Document section:
◇ ◇ ◇ ◇ ◇
The use of the isometric risk assessment discussed herein together with the minimum threshold of neck muscle force may assist in identifying and/or reducing head and/or neck trauma risks amongst high-risk population groups. While neck-strengthening protocols may be effective and easy to implement, first a reliable, widely available tool must be used to perform neck strength assessment and identify such at-risk individuals. The isometric neck assessment discussed herein thus may be used together with the minimum threshold generating machine learning algorithm or AI further allows for such identification. For example, the machine learning model or AI may be utilized to determine, for a particular individual, a minimum threshold of neck muscle force that can counteract or attenuate forces applied during impact, and the isometric neck assessment described herein may be utilized to determine if the individual's neck strength satisfies their determined minimum threshold.

The risk assessment discussed above, for example as implemented by the risk processing module 326, in some embodiments may be used for research and/or other analytical purposes. For example, in some embodiments, a machine learning or AI model may be utilized to determine an individual's injury risk that is then correlated with the individual's measured neck strength (e.g., measured via the isometric and dynamic neck assessment discussed herein). Additionally or alternatively, in some embodiments, a machine learning or AI model may be used to determine a minimum threshold of neck strength that is then correlated with the individual's measured neck strength (e.g., measured via the isometric neck assessment discussed herein). Cohorts or other groupings of individuals may be linked based at least in part on their injury risk, minimum thresholds, neck strength, or other data.

In some embodiments, the risk processing module 326 includes an adaptive algorithm that continually fine-tunes its determination of risk factors associated with brain and/or neck injury. For example, in some embodiments, the risk processing module processes captured measurements and/or other data of neck strength measurements (e.g., via isometric neck strength assessment described herein) to perform the fine tuning. In this regard, as additional data associated with an individual subject is received, such data may be processed by the algorithm, machine learning model, and/or AI model to improve determination of risk factors associated with neck and/or brain injuries.
◇ ◇ ◇ ◇ ◇
Information provided:
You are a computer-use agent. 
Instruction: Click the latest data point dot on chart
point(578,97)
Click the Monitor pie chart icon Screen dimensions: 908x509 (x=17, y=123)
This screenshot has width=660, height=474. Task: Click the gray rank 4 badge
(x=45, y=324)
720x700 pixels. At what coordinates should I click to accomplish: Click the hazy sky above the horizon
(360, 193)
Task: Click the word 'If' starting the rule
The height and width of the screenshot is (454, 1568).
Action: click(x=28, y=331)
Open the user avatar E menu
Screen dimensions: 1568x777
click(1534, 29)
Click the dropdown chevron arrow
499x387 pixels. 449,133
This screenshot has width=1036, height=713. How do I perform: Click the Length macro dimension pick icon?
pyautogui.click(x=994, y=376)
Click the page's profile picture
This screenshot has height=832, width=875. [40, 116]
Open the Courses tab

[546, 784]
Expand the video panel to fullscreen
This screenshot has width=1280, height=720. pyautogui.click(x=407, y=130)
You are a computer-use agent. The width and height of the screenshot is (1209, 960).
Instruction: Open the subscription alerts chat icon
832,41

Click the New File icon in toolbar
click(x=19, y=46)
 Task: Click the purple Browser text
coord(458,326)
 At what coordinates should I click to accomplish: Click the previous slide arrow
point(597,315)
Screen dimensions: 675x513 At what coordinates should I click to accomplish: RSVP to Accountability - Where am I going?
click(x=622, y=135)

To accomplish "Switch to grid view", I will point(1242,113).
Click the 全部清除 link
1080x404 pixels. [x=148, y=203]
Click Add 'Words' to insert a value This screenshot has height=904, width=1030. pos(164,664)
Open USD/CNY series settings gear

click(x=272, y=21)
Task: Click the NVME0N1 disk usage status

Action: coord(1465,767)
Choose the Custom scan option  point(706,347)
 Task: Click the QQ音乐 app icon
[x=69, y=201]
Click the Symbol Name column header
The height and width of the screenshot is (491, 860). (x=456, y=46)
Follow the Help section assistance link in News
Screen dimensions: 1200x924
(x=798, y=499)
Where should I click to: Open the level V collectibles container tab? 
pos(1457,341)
◇ ◇ ◇ ◇ ◇
List of tasks:
**a)** Answer these about the neck strength assessment text:
(i) What must be used first, before neck-strengthening protocols are applied?
(ii) Which numbered module is given as an example of what implements the risk assessment?
(iii) What does the adaptive algorithm in that module continually fine-tune?
**b)** Retype the neck strength assessment text from "In some embodiments, the risk processing module 326" to "and/or brain injuries.".

Solutions to the exercise:
**a)**
(i) A reliable, widely available tool to perform neck strength assessment and identify at-risk individuals.
(ii) The risk processing module 326.
(iii) Its determination of risk factors associated with brain and/or neck injury.

**b)**
In some embodiments, the risk processing module 326 includes an adaptive algorithm that continually fine-tunes its determination of risk factors associated with brain and/or neck injury. For example, in some embodiments, the risk processing module processes captured measurements and/or other data of neck strength measurements (e.g., via isometric neck strength assessment described herein) to perform the fine tuning. In this regard, as additional data associated with an individual subject is received, such data may be processed by the algorithm, machine learning model, and/or AI model to improve determination of risk factors associated with neck and/or brain injuries.